_Try it_. Below are entries; copy exactly the lines from the one with "How do I perform: Select the end" through the one with "Given: Click the show/hide action pane icon", both included, and leave out the rest.
┌─ Dataset excerpts
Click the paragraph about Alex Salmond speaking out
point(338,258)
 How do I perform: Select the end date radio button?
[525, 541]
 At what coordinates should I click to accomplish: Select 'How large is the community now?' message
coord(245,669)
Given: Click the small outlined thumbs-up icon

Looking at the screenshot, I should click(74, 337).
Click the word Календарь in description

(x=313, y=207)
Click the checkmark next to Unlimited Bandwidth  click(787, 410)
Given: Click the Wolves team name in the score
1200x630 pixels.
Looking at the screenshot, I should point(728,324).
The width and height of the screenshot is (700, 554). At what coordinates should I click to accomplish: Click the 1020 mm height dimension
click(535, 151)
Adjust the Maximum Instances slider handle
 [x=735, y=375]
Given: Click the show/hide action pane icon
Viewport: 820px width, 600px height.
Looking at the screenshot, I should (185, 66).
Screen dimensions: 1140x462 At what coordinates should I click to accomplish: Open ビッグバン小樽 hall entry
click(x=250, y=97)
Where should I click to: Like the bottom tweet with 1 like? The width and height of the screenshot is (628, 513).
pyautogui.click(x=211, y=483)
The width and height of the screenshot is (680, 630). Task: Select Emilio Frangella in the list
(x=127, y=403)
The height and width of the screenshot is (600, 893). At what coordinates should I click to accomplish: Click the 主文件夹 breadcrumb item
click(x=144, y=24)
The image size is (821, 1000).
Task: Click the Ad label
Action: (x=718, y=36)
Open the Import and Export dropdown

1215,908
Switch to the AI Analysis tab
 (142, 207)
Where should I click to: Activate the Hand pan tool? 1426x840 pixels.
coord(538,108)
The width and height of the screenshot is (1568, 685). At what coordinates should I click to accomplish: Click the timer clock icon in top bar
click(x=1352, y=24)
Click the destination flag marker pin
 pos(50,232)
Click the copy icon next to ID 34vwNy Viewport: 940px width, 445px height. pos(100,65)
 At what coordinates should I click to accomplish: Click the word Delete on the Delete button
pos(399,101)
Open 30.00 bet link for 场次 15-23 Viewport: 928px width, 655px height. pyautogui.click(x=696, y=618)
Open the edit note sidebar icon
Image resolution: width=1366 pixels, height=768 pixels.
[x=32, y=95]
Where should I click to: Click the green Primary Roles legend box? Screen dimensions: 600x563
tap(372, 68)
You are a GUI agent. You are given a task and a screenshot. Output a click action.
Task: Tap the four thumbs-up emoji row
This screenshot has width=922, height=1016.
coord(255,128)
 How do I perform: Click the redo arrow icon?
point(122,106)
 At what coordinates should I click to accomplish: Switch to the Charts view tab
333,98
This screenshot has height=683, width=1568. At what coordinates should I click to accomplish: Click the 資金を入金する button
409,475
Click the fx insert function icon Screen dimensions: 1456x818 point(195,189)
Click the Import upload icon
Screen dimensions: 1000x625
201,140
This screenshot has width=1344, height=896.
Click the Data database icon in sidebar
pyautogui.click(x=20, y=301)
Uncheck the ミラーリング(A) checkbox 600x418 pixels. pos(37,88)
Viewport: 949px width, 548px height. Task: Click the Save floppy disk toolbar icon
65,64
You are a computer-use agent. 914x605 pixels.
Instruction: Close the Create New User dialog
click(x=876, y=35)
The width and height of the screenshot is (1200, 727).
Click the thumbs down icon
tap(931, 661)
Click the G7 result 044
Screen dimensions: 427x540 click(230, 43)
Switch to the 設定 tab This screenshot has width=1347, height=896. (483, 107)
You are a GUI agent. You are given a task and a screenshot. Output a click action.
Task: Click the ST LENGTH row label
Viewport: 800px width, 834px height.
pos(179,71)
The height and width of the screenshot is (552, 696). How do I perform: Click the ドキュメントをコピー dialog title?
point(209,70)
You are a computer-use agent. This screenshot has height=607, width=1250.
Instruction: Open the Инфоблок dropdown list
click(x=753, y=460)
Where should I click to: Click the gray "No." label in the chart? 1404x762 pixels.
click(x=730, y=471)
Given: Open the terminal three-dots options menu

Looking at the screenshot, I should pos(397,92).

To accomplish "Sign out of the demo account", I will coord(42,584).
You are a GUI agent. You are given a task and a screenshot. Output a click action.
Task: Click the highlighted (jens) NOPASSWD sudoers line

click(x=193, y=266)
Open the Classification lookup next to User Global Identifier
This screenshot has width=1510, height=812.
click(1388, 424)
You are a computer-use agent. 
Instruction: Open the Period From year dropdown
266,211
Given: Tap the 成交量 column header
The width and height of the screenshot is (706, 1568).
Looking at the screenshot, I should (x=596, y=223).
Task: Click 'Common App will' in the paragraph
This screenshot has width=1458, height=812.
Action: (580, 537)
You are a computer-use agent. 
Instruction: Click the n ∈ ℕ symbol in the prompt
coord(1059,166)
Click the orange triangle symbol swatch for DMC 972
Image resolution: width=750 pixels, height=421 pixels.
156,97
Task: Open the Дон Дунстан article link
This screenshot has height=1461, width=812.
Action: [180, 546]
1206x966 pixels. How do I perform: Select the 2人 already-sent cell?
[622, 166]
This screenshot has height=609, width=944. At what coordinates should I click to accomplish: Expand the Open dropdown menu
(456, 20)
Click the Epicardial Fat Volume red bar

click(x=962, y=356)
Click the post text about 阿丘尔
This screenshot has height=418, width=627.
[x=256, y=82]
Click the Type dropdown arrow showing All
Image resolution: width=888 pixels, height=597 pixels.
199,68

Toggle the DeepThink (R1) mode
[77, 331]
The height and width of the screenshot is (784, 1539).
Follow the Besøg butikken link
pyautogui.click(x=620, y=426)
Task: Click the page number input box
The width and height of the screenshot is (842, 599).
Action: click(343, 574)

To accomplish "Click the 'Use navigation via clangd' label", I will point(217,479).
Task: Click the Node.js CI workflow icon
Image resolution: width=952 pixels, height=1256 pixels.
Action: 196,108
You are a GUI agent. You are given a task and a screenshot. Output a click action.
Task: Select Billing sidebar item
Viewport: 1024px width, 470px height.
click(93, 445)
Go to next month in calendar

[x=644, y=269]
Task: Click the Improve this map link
└─
_Answer below_.
 How do I perform: Select the end date radio button?
[525, 541]
 At what coordinates should I click to accomplish: Select 'How large is the community now?' message
coord(245,669)
Given: Click the small outlined thumbs-up icon

Looking at the screenshot, I should click(74, 337).
Click the word Календарь in description

(x=313, y=207)
Click the checkmark next to Unlimited Bandwidth  click(787, 410)
Given: Click the Wolves team name in the score
1200x630 pixels.
Looking at the screenshot, I should point(728,324).
The width and height of the screenshot is (700, 554). At what coordinates should I click to accomplish: Click the 1020 mm height dimension
click(535, 151)
Adjust the Maximum Instances slider handle
 [x=735, y=375]
Given: Click the show/hide action pane icon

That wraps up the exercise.